另一方面,Iijima课题组在1991年对碳纳米管的首次报道,突破了在纳米尺度上对物质结构的传统认知,于是开启了对具有一维(1D)纳米结构材料的广泛研究,如纳米线、纳米棒和纳米管等,其以过渡金属族为代表的一维纳米材料具有优秀的物理性能和化学性能,从而被广泛应用在能量转换和储存领域。而目前过渡金属基一维材料的合成方法为溶剂热合成法,危险性较高、能量利用率低、反应条件较苛刻、重复率不高等特点,很难大规模生产。因此,寻找一种反应温和,效率高,成本低且符合绿色化学要求的一维过渡金属基杂化材料的制备方法成为了研究者关注的目标。
发明内容
针对上述问题,本发明的目的在于提供一种过渡金属基杂化材料纳米管及其制备方法和用途,所述制备方法反应具备条件温和、效率高、重复性好和节约成本的特点。
本发明的第一个目的是提供了一种过渡金属基杂化材料纳米管及其制备方法,技术方案如下,包括以下步骤:
S1、称取过渡金属盐溶于去离子水中得到0.125~0.375mol/mL的溶液,在溶液中加入有机配体混合后,再加入柠檬酸使溶液pH值为5~6,搅拌使其形成均匀混合液,并持续搅拌2-8h,得到浑浊液,之后离心收集浑浊液中的沉淀物;
S2、将S1中的沉淀物洗涤使体系呈中性后干燥处理,得到过渡金属基杂化材料纳米管。
优选的,过渡金属盐为Fe、Cu、Zn、Mn、Co、Mo、W的硝酸盐或氯化物,有机配体为三聚氰胺、三聚氰酸,过渡金属盐类与有机配体的质量比为0.48~1.34:1。
优选的,过渡金属盐为Fe、Cu、Zn、Mn、Co、Mo、W的硝酸盐或氯化物的1~3种;
优选的,当过渡金属盐的种类为2种或3种时,各个金属盐类物质的量比值为1。
优选的,S1中柠檬酸与有机配体的质量比为1.5~3:1。
优选的,S1中离心的转速为3000-5000rpm,时间为3~5min;
优选的,还包括,S3、碳化工序,碳化条件为:将S2中的过渡金属基杂化材料纳米管置于氩气氛围下,于400~500℃煅烧2~3h。
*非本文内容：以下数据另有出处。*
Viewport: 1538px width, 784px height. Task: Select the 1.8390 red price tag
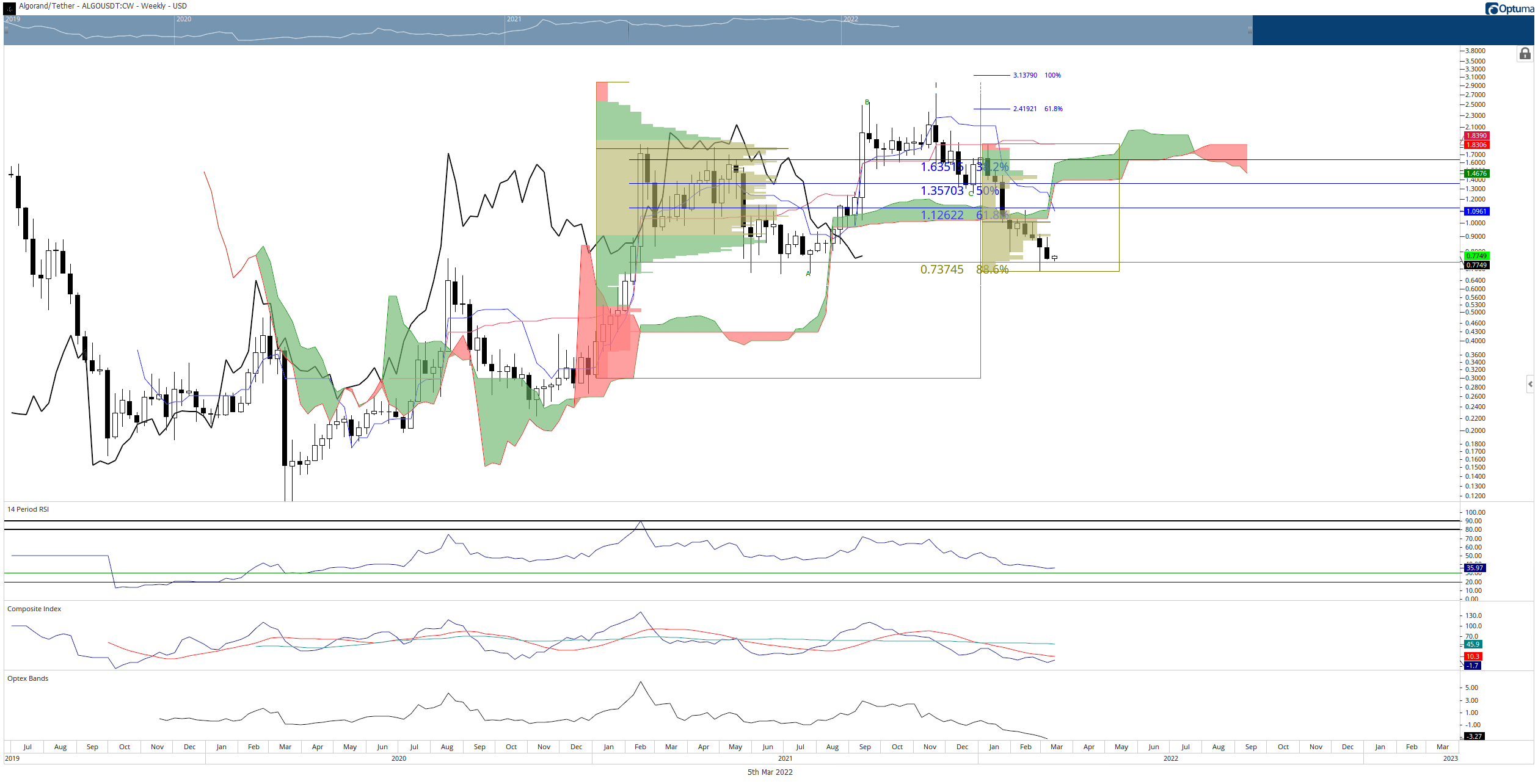(x=1476, y=136)
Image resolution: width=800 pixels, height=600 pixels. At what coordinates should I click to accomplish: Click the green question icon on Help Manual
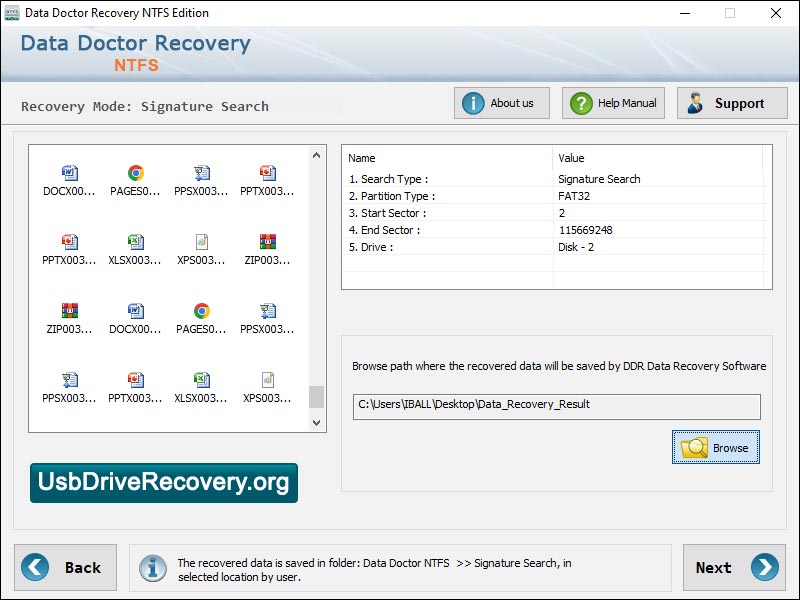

本发明的第二个目的是根据上述的方法提供一种过渡金属基杂化材料纳米管。
本发明的第三个目的是提供上述过渡金属基杂化材料纳米管在制备催化剂、电池中的用途。
与现有技术相比,本发明具有以下有益效果:
本发明使用常见的过渡金属硝酸盐或氯化物、简单易得的有机配体和碳源,通过调节酸碱性,在常温下,安全无害的水溶液体系中,通过搅拌反应,促使过渡金属离子与有机配体和碳源之间发生配合反应;同时,过渡金属离子,如Fe、Ni、Cu、Zn、Mn、Co、Mo、W等对应的金属离子与有机配体,如三聚氰胺或三聚氰酸等,再加上柠檬酸,三者发生反应,过渡金属离子固定在羧基的位置上,单个聚合物分子链可以高度有序自组装成一维纳米材料结构,形成的一维纳米材料沉积降低了配合物的浓度,使其继续微溶于水中,不断地为过渡金属基一维纳米材料提供原料。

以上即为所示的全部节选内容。